From Club + Resort Business https://clubandresortbusiness.com/why-should-golf-clubs-pursue-audubon-international-certification/

The golf course, resort and community at The St. Regis Bahia Beach in Puerto Rico are all Audubon International certified

Audubon International provides information and guidance to help golf course personnel with six key environmental components: Site Assessment / Environmental Planning; Wildlife and Habitat Management; Chemical Use Reduction and Safety; Water Conservation; Water Quality Management; and Outreach and Education.

By Frank LaVardera, Audubon International Director of Environmental Programs for Golf

There is no hiding from it. When it comes to the golf course industry and its relationship with the environment, the overall perception is typically quite negative. Fair or unfair, it is often assumed that golf courses regularly use large consumptions of water and chemicals, degrade water quality and cause a deterioration of wildlife habitat.

Frank LaVardera

When Audubon International launched over 30 years ago, one of the primary goals was to help alter this adverse reputation by educating golf courses about sustainability and the protection of natural resources, and communicate, support and foster an understanding about best practices.

To that end, the Audubon Cooperative Sanctuary Program (ACSP) for Golf, an award-winning education and certification program, was created to aid golf courses in enhancing valuable natural areas and wildlife habitats that golf courses provide, improve efficiency, and minimize potentially harmful impacts of golf course operations.

The ACSP assists each golf course member in determining its environmental resources and any potential liabilities, and then works with them to develop a plan that fits its unique setting, goals, staff, budget and schedule.

Audubon International provides information and guidance to help golf course personnel with six key environmental components:
• Site Assessment/Environmental Planning
• Wildlife and Habitat Management
• Chemical Use Reduction and Safety
• Water Conservation
• Water Quality Management
• Outreach and Education

Securing certification is relatively seamless and affordable – the annual certified member fee is currently $500. Following the completion of the six environmental items above, courses receive a site visit from an Audubon International staff member to review technical components. Recertification is required every three years and alternates between a backup documentation review and site visits.

According to our member surveys, there is concrete evidence that the ACSP certification process is effective on many levels. Eighty percent of our nearly 1,000 member certified courses all over the world decrease the amount of managed turfgrass, 56% increase the width of “no-spray zones” around water features, and 99% report that turf quality remained the same or even improved as a result.

As a result, our certified courses reap many benefits. First and foremost, there is an ethical satisfaction that comes with being a true steward of the environment. Not surprisingly, we have discovered that the large majority of the golf course superintendents we work with were already very serious about sustainable management, so our program is welcomed with open arms.

Additionally, most club members and daily fee golfers these days are much more environmentally conscious and strongly favor courses that use these best practices, so we are not only helping the environment, but we’re giving our customers something they desire.
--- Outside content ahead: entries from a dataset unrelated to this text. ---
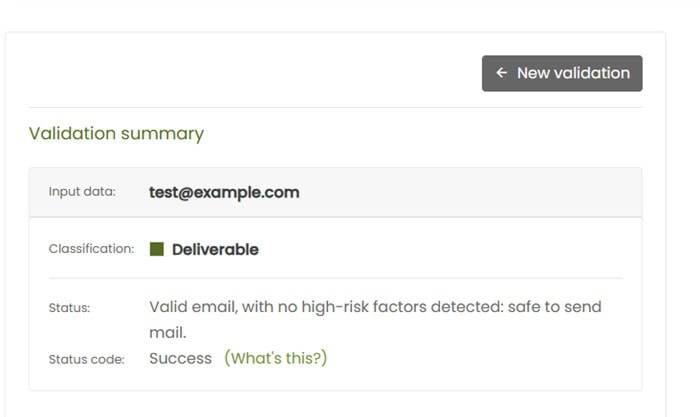The width and height of the screenshot is (700, 417).
Task: Click the "Status:" label
Action: coord(69,308)
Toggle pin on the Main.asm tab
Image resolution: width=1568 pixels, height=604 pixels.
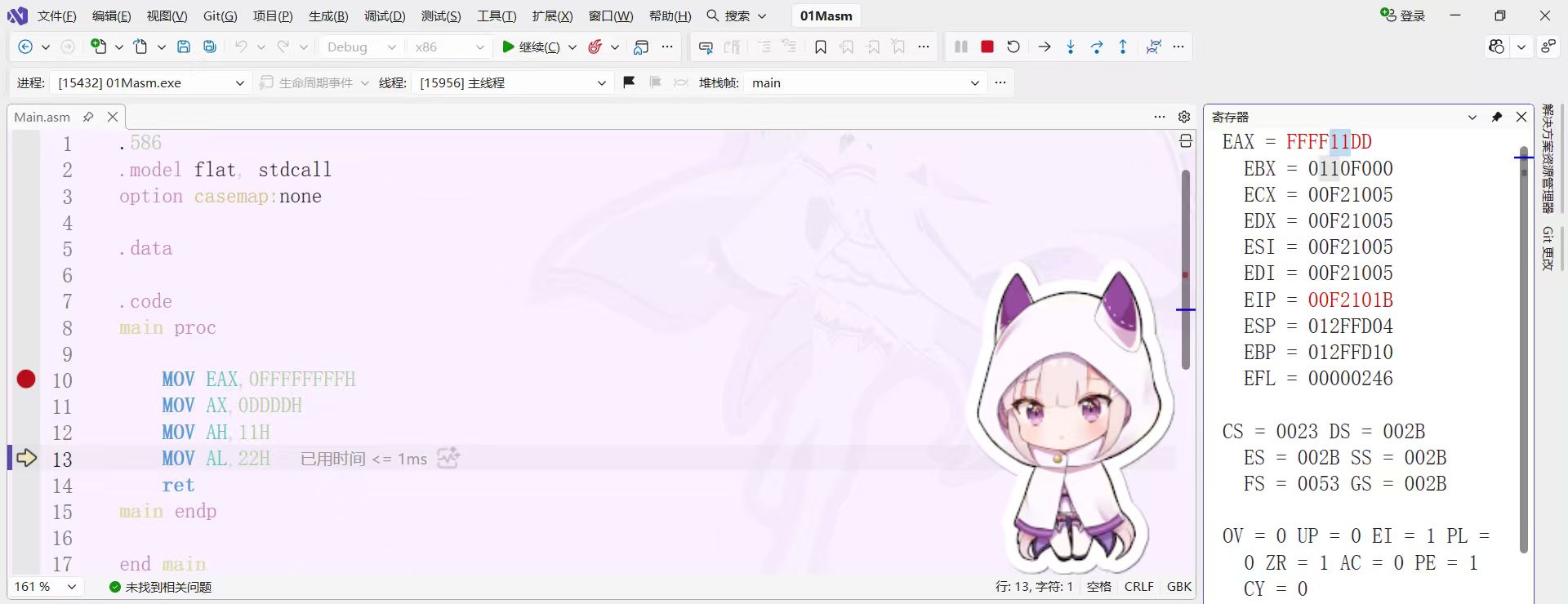pyautogui.click(x=88, y=117)

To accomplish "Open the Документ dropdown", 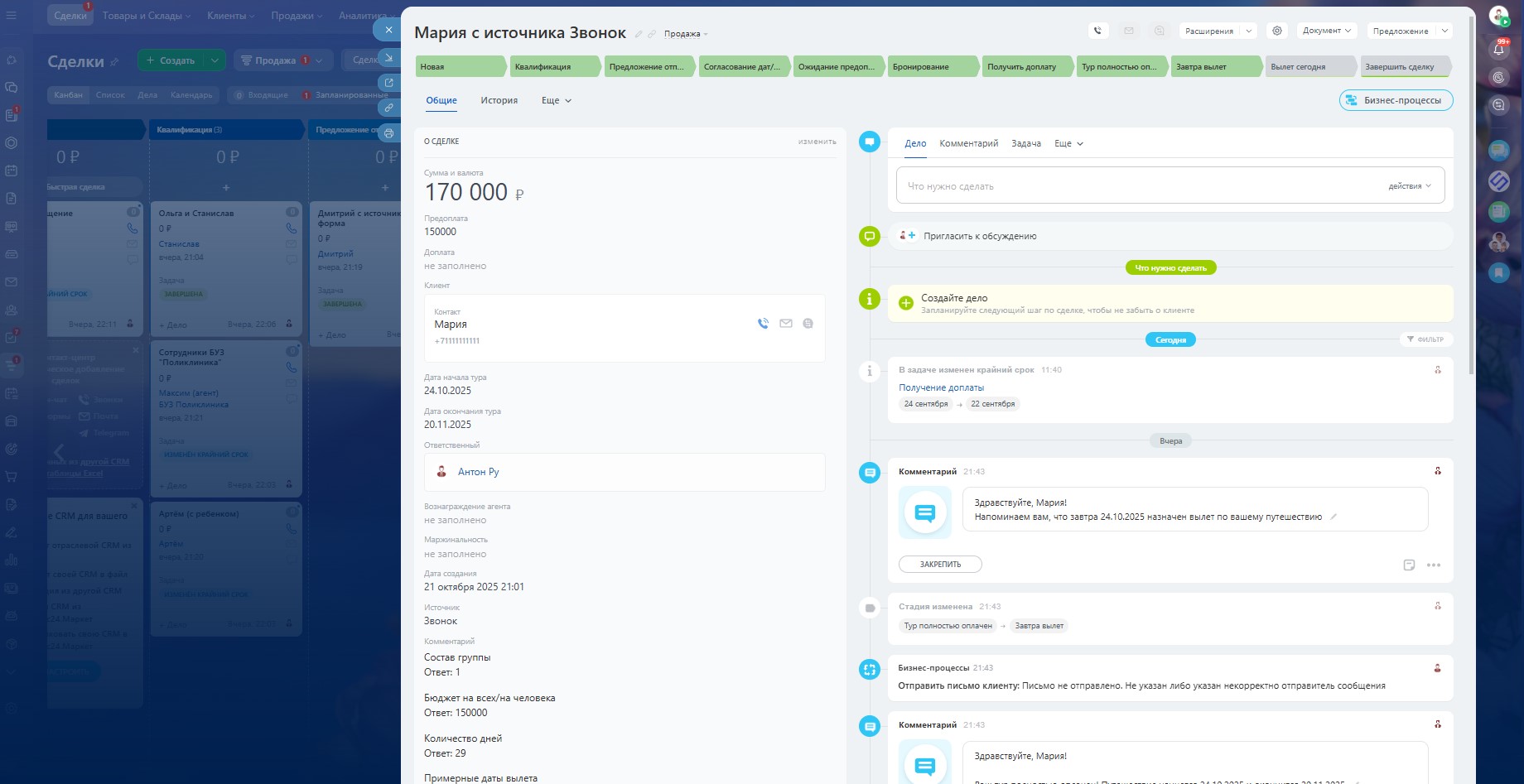I will (1326, 31).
Finally, there are “bottom line” advantages, as most of our certified members report they save up to 15% on their maintenance and management budget when they implement our program.

Simply put, pursuing and securing an Audubon International certification is truly a win-win for all parties involved, from the course operators and their employees to the golfers who tee it up on a regular basis to the precious wildlife to Mother Earth herself.